Probleme im RechenzentrumStromausfall lähmt NRW-Justiz
Die Nachricht verhieß nichts Gutes: Per Mail teilte der zentrale IT-Dienstleister der Justiz (ITD) den Staatsanwälten und Gerichten in NRW am Freitagmorgen mit, dass es eine Störung im Geschäftsbetrieb des Landes gebe. Dauer nicht absehbar. Wie der „Kölner Stadt-Anzeiger“ erfuhr, ging das gesamte Justizwesen zwischen Rhein und Weser offline. Die digitale Rechtspflege stand still, die PCs waren in allen Justizbehörden nicht mehr nutzbar. Keine Mails, kein Netz. Das Gros der 42.000 Justizmitarbeiter in NRW war massiv eingeschränkt, selbst das Landesjustizministerium soll betroffen sein.

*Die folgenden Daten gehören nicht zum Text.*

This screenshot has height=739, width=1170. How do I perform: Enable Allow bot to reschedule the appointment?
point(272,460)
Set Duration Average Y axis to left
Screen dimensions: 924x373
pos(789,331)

Laut Philipp Prietze, Sprecher des Oberlandesgerichts Köln, in dem der landesweite IT-Dienstleister angesiedelt ist, hängt der Vorfall mit einem nächtlichen Stromausfall im zentralen Rechenzentrum in Münster zusammen. Derzeit prüfe man, ob bei den Servern Schäden aufgetreten seien. „Danach wird das System wieder hochgefahren“, erklärte Prietze. Wie lange das dauert, sei noch unklar.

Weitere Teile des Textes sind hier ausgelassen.